BEGIN

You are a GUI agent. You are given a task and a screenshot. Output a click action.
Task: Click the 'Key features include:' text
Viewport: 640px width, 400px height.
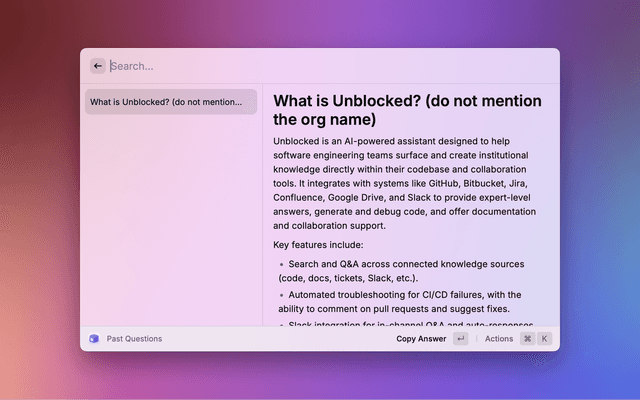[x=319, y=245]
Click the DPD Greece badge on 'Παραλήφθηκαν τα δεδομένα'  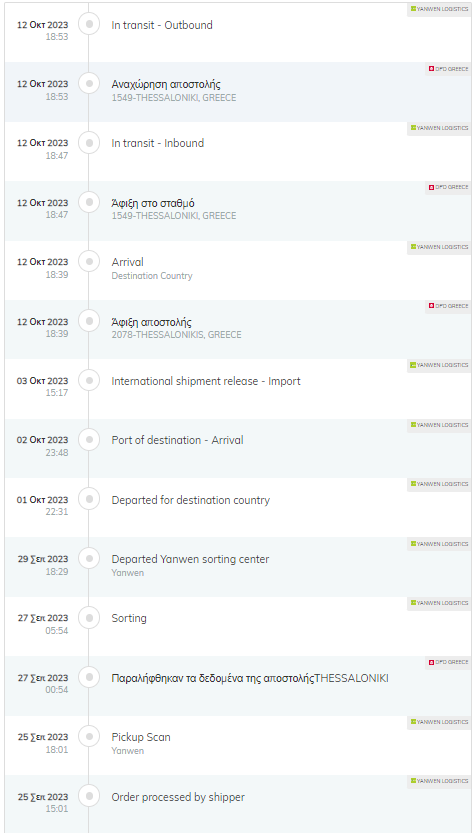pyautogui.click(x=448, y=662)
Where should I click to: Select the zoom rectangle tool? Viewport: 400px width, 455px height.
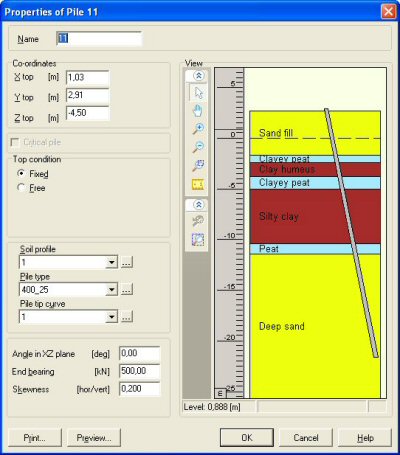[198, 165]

END
BEGIN

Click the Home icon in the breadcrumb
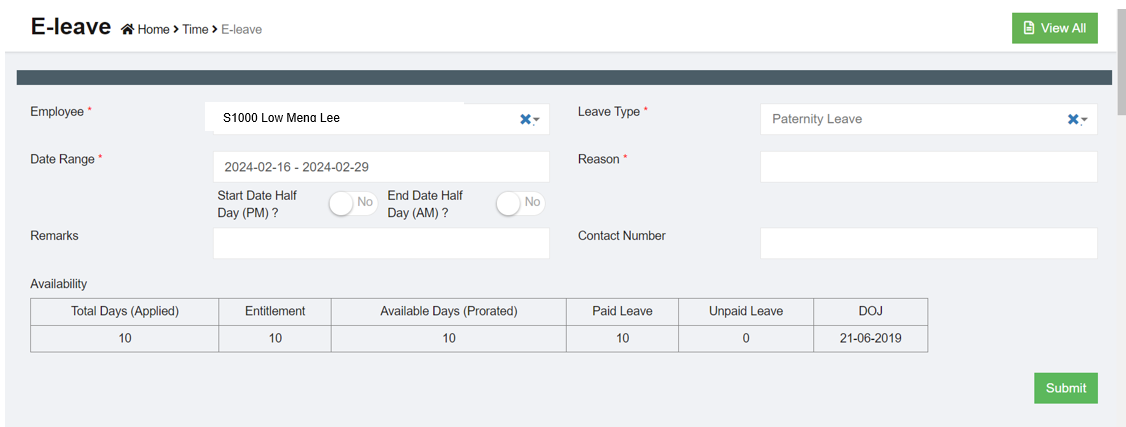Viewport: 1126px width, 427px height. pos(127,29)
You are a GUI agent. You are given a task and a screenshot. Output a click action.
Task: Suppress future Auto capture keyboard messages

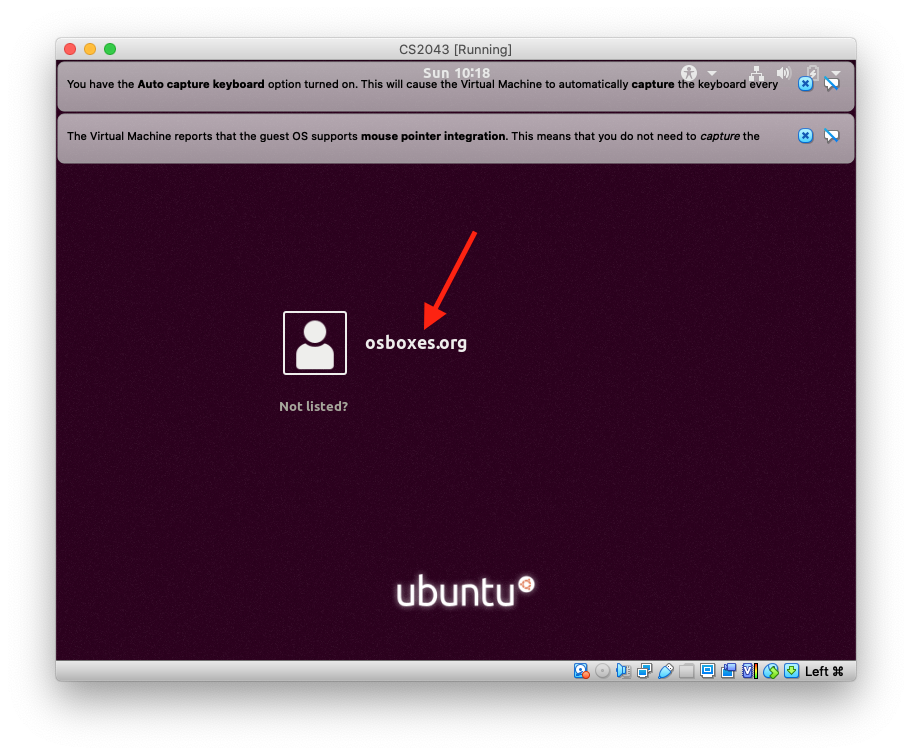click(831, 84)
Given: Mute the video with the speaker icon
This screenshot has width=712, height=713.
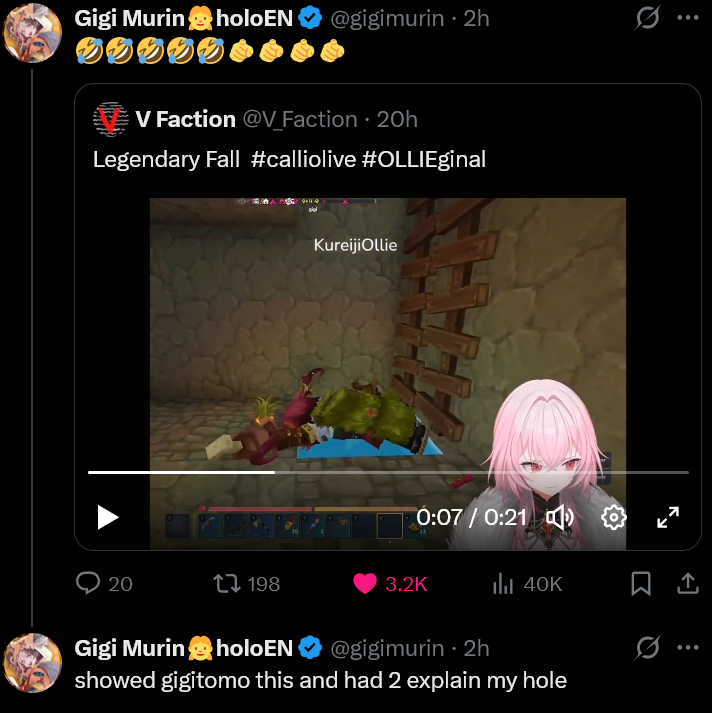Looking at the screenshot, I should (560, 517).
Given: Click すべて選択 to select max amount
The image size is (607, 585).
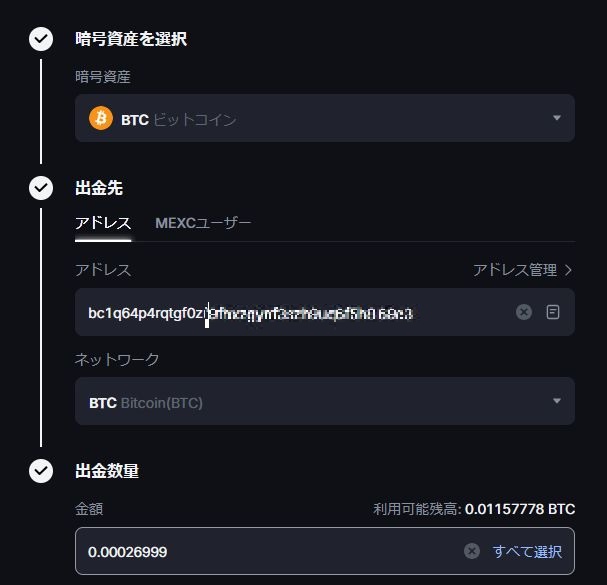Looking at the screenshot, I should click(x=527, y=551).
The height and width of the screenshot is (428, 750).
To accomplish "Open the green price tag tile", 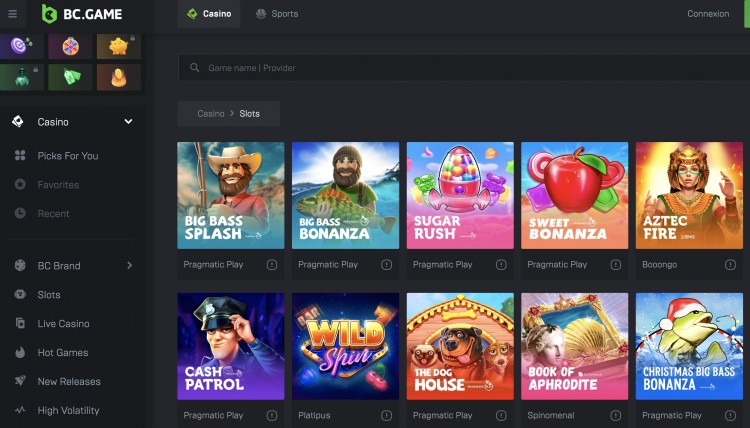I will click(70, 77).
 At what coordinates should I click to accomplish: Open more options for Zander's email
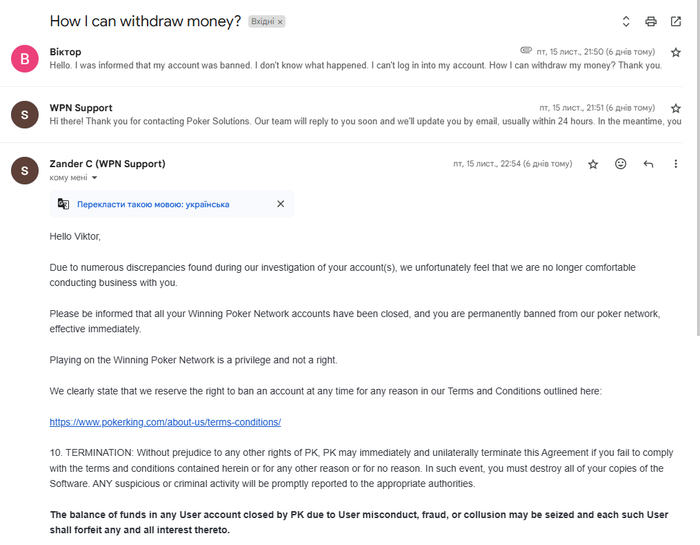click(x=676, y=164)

END

# [TASK ITEM]
With the pictures removed from your copy, retype the lines above from the one that contains "Click the Home icon in the breadcrumb" through the one that contains "Given: Mute the video with the speaker icon", exactly.

# [WRITTEN SOLUTION]
Click the Home icon in the breadcrumb
Viewport: 1126px width, 427px height. pos(127,29)
You are a GUI agent. You are given a task and a screenshot. Output a click action.
Task: Suppress future Auto capture keyboard messages

click(831, 84)
Given: Mute the video with the speaker icon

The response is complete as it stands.